Output the entire listing without altering anything.

[Dataset content — start]

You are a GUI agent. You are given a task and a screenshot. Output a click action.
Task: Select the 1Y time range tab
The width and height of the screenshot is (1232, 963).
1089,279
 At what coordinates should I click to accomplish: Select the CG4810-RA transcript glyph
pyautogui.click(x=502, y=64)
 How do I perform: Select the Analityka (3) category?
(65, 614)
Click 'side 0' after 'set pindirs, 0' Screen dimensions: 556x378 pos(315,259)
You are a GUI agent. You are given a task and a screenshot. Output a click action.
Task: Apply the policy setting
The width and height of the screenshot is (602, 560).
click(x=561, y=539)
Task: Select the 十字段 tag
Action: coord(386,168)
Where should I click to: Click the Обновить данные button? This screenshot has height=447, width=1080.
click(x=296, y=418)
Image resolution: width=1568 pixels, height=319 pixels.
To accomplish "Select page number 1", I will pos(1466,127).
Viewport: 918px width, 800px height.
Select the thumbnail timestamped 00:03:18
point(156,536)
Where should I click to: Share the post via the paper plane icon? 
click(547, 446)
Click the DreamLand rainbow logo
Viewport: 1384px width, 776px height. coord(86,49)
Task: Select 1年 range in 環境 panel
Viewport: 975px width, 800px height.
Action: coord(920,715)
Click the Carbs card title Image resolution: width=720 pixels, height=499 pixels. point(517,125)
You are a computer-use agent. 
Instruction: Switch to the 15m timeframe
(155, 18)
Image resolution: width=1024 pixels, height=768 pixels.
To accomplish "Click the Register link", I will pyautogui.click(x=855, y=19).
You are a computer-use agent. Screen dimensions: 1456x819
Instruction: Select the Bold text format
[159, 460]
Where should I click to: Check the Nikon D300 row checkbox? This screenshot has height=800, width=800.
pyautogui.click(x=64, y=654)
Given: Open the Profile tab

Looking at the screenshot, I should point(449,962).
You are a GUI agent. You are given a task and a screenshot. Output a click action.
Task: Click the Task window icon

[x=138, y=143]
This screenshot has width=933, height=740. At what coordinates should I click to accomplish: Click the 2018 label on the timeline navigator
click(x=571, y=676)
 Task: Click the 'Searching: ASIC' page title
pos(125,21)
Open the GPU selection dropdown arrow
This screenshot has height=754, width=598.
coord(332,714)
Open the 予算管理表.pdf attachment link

[Dataset content — finish]

- _Response to this exercise_
You are a GUI agent. You are given a task and a screenshot. Output a click action.
Task: Select the 1Y time range tab
The width and height of the screenshot is (1232, 963).
1089,279
 At what coordinates should I click to accomplish: Select the CG4810-RA transcript glyph
pyautogui.click(x=502, y=64)
 How do I perform: Select the Analityka (3) category?
(65, 614)
Click 'side 0' after 'set pindirs, 0' Screen dimensions: 556x378 pos(315,259)
You are a GUI agent. You are given a task and a screenshot. Output a click action.
Task: Apply the policy setting
The width and height of the screenshot is (602, 560).
click(x=561, y=539)
Task: Select the 十字段 tag
Action: coord(386,168)
Where should I click to: Click the Обновить данные button? This screenshot has height=447, width=1080.
click(x=296, y=418)
Image resolution: width=1568 pixels, height=319 pixels.
To accomplish "Select page number 1", I will pos(1466,127).
Viewport: 918px width, 800px height.
Select the thumbnail timestamped 00:03:18
point(156,536)
Where should I click to: Share the post via the paper plane icon? 
click(547, 446)
Click the DreamLand rainbow logo
Viewport: 1384px width, 776px height. coord(86,49)
Task: Select 1年 range in 環境 panel
Viewport: 975px width, 800px height.
Action: coord(920,715)
Click the Carbs card title Image resolution: width=720 pixels, height=499 pixels. point(517,125)
You are a computer-use agent. 
Instruction: Switch to the 15m timeframe
(155, 18)
Image resolution: width=1024 pixels, height=768 pixels.
To accomplish "Click the Register link", I will pyautogui.click(x=855, y=19).
You are a computer-use agent. Screen dimensions: 1456x819
Instruction: Select the Bold text format
[159, 460]
Where should I click to: Check the Nikon D300 row checkbox? This screenshot has height=800, width=800.
pyautogui.click(x=64, y=654)
Given: Open the Profile tab

Looking at the screenshot, I should point(449,962).
You are a GUI agent. You are given a task and a screenshot. Output a click action.
Task: Click the Task window icon

[x=138, y=143]
This screenshot has width=933, height=740. At what coordinates should I click to accomplish: Click the 2018 label on the timeline navigator
click(x=571, y=676)
 Task: Click the 'Searching: ASIC' page title
pos(125,21)
Open the GPU selection dropdown arrow
This screenshot has height=754, width=598.
coord(332,714)
Open the 予算管理表.pdf attachment link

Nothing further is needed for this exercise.